Let’s start with an oversimplified definition.
Basis = Future – Spot
Cobasis = Spot – Future
What we are trying to see is a measure of scarcity. If the price in the spot market is higher than in the futures market (e.g. grain, one week before the harvest) then the good is scarce. If the price in the futures market is higher, then anyone can “carry” the good at a profit. To “carry” means to simultaneously buy the physical good and sell a futures contract against it. A positive basis means this is profitable.
A positive cobasis means that it is profitable to “decarry”: to simultaneously sell the good in the physical market and buy a futures contract. Both carry and decarry result in the same position at the end of the day plus the profit from the spread.

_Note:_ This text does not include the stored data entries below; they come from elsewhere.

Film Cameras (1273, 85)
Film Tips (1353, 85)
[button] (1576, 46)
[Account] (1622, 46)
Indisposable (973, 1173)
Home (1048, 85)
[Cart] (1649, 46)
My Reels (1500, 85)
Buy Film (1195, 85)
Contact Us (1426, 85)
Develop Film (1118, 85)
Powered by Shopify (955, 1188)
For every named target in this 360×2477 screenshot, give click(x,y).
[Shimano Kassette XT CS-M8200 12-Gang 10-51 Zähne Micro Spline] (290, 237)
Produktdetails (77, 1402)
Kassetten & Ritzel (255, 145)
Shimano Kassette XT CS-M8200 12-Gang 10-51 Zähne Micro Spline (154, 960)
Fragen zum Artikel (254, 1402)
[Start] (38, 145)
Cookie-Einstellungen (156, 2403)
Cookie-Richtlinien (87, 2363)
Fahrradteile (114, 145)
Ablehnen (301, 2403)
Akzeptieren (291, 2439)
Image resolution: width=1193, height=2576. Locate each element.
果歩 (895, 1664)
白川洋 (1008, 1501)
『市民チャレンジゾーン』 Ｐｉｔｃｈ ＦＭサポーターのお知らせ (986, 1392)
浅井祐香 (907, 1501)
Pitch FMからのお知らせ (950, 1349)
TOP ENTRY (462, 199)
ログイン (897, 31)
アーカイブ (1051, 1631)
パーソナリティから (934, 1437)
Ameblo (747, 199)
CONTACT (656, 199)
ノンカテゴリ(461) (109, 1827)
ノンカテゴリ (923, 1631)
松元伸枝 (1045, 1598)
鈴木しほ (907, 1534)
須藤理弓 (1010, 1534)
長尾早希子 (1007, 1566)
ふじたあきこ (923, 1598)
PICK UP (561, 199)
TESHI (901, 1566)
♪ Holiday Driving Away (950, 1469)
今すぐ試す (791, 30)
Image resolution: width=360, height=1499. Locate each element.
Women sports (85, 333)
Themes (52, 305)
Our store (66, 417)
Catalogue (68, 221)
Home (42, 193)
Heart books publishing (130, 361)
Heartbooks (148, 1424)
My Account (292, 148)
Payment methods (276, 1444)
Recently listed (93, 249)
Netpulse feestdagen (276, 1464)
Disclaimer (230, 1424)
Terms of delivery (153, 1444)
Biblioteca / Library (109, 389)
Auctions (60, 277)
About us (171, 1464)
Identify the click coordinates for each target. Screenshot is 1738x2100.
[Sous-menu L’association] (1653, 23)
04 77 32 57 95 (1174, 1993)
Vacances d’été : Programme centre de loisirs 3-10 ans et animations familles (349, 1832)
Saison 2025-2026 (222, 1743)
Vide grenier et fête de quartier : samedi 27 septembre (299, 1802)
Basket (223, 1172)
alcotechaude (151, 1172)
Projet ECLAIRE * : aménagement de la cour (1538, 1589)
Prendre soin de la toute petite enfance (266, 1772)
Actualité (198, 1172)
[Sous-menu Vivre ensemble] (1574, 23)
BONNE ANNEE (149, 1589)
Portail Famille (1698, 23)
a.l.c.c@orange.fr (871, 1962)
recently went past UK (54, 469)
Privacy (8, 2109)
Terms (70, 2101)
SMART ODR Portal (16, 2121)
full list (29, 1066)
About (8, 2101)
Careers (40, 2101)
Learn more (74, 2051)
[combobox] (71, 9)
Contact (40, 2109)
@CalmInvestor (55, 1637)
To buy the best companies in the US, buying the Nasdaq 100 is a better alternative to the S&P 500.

To be precise, we must define these terms in a more complex way. Of course, to buy something one must pay the “ask” or “offer”. To sell, one must accept the bid. With that in mind, here are the correct definitions:
Basis = Future(bid) – Spot(ask)
Cobasis = Spot(bid) – Future(ask)
Note that both can be negative (which often occurs as a contract is heading into expiry and there is no liquidity, hence the bid is very low and the ask is very high). At most one of them can be positive. It can be profitable to carry a good, or to decarry it. But it makes no sense for it to be possible to carry profitably and decarry profitably!
There is a lot more to the theory of why these spreads are important and what they mean. You are likely reading this page right now because you hit a link from an article which discusses some aspect of it.